>
> Jeff
Schiffel ,
originally :
>
>
>
> Recall that the
original query from Andreas Tolk was the application of
ontologies
>
> in
systems engineering. I pointed out that systems engineering has quite a bit
to
>
> do
with complexity and hierarchy, part of the continuous mathematics.
>
>
PatH , in
reply :
>
Complexity theory uses analysis, of course, but hierarchies are discrete
structures.
True,
but this is not what I mean. An engineered system does something. It flies
through the air, or tells time, or performs other useful duties. An engineered
system has components. These are discrete structures. I do not mean, however,
that they are in a hierarchy of “is-a” relations. They are in a composition
relation to the whole, “part-of.” The hierarchy is found in how the parts work
together.
Since
an airplane or clock does something, the parts of the composition work together.
There is a process element present. An ontology for systems engineering should
take that into account. The parts work together in a presumably planned way. The
desired behavior of the system emerges from the interactions. In complex
engineering s , however, there
are many compositions. The interaction of these may be hard to predict, and
there may be undesirable and unexpected emergent behaviors.
The
way to understand emergent behaviors is by looking at the hierarchy of
behaviors. The tool is hierarchy theory, a subdiscipline of complexity theory.

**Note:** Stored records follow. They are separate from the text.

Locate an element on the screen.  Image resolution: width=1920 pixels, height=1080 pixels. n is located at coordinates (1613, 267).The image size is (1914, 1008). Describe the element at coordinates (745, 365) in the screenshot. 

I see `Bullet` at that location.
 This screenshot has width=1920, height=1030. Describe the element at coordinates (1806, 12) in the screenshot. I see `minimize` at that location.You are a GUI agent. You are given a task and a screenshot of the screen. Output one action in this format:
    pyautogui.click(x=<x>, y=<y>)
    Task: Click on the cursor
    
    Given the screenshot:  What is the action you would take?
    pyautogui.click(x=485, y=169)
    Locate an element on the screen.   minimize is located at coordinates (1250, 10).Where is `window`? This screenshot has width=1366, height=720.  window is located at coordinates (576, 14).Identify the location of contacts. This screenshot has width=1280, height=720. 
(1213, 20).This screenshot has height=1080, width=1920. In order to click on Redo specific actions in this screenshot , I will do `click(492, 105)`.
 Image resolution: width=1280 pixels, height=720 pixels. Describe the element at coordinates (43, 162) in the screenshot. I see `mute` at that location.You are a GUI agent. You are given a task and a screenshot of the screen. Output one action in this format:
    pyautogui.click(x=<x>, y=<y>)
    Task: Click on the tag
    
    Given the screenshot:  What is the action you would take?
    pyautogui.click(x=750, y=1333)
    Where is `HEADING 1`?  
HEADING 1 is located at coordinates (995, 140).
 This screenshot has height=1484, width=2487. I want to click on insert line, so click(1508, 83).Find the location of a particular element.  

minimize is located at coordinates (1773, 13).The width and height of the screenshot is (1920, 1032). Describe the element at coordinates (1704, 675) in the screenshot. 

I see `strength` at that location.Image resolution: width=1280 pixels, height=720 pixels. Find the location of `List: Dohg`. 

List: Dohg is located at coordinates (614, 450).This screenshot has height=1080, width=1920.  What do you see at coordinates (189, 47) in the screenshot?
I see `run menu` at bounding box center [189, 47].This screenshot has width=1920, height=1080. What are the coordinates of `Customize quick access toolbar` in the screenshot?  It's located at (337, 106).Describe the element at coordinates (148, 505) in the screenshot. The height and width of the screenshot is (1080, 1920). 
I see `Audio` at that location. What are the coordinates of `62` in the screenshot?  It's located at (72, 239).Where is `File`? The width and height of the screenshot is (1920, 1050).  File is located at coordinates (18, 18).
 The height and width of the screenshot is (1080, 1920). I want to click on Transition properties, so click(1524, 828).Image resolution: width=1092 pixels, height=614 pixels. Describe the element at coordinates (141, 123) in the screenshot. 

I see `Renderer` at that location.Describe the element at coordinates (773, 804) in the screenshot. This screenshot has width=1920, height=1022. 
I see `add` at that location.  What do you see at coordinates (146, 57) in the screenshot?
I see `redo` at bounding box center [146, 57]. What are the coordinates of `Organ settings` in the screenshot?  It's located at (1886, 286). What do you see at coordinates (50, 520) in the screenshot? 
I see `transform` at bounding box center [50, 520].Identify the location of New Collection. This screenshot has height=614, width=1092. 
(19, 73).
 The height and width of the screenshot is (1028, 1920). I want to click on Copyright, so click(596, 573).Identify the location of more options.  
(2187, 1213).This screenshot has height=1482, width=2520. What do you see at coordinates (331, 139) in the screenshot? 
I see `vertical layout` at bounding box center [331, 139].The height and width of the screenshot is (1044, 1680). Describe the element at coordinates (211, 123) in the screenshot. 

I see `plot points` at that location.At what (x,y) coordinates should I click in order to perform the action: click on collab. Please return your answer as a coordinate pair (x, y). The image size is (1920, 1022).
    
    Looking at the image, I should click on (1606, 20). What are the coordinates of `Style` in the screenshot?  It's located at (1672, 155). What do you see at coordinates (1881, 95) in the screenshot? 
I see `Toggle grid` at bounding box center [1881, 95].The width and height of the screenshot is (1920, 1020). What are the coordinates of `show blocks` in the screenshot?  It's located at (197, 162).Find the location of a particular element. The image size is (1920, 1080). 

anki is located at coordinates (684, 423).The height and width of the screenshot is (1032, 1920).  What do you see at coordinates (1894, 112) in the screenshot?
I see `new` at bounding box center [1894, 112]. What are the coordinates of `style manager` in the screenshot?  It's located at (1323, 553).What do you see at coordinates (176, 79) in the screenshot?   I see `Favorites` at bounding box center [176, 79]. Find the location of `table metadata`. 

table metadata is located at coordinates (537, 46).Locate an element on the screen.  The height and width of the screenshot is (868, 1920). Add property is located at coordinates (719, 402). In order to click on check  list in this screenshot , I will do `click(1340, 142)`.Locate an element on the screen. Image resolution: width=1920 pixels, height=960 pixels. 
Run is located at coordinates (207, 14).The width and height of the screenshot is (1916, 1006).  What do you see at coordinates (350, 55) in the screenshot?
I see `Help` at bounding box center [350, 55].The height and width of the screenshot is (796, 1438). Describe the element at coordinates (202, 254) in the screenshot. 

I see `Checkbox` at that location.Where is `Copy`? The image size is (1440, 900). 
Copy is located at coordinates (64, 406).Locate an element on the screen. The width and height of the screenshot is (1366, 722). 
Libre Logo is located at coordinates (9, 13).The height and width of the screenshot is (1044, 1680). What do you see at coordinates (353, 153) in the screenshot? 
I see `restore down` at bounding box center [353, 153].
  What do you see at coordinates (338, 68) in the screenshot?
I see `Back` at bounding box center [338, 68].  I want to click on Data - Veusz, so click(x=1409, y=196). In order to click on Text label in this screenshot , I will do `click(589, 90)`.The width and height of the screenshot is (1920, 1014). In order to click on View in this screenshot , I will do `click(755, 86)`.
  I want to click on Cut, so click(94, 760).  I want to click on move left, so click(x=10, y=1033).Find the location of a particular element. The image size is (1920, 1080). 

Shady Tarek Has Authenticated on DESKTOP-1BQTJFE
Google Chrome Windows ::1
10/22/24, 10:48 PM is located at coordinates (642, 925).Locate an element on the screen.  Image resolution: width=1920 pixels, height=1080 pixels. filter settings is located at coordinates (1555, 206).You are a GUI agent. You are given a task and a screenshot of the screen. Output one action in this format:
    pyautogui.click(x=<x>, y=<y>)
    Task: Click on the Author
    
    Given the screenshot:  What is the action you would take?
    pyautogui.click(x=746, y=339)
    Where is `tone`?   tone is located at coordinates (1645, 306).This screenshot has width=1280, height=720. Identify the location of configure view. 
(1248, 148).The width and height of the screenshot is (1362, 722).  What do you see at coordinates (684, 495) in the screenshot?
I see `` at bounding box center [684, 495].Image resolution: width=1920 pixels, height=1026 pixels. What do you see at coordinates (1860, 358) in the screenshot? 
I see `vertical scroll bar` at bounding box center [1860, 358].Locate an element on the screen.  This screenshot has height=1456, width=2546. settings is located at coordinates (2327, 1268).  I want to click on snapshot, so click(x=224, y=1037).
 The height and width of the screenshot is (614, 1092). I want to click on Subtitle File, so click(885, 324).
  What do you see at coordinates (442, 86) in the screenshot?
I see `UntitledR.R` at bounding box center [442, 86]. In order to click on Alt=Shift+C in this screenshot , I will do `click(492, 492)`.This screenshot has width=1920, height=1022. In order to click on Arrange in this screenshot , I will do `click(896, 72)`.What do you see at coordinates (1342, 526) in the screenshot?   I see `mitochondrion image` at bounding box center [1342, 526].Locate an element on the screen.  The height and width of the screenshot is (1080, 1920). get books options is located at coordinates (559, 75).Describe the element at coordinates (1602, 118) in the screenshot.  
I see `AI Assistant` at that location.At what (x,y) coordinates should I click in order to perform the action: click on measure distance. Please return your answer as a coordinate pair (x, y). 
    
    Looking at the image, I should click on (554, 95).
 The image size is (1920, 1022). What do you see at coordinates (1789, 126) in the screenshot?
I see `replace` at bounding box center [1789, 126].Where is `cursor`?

Both are part of the continuous mathematics, of calculus. The emergent behavior
is in the dynamical system. Since a system or subsystem has components, the
services the components provide are hierarchical. The pistons in a gas engine
have no knowledge of the accelerator
functions , but the accelerator sends the pistons a command message
to speed up by means of the fuel injector. The pistons respond, but only to a
point limited by the piston and drive train design. The pistons thus constrain
the accelerator , although the accelerator
does not know how it was constrained, just that its command was
limited to a top threshold. This is a hierarchy of subbehaviors that together emerge
as one behavior to move the
person driving from one location to another.
A
systems engineering ontology that does not take performance into account is very
limited in terms of the purpose of the system’s planned use. Another way to look
at the situation is that ontologies are static. They lay on a page. But
designing a system must take into account states and transitions, dynamic
things. I suggest that the behaviors among components are better understood if
model as hierarchies of commands and constraints.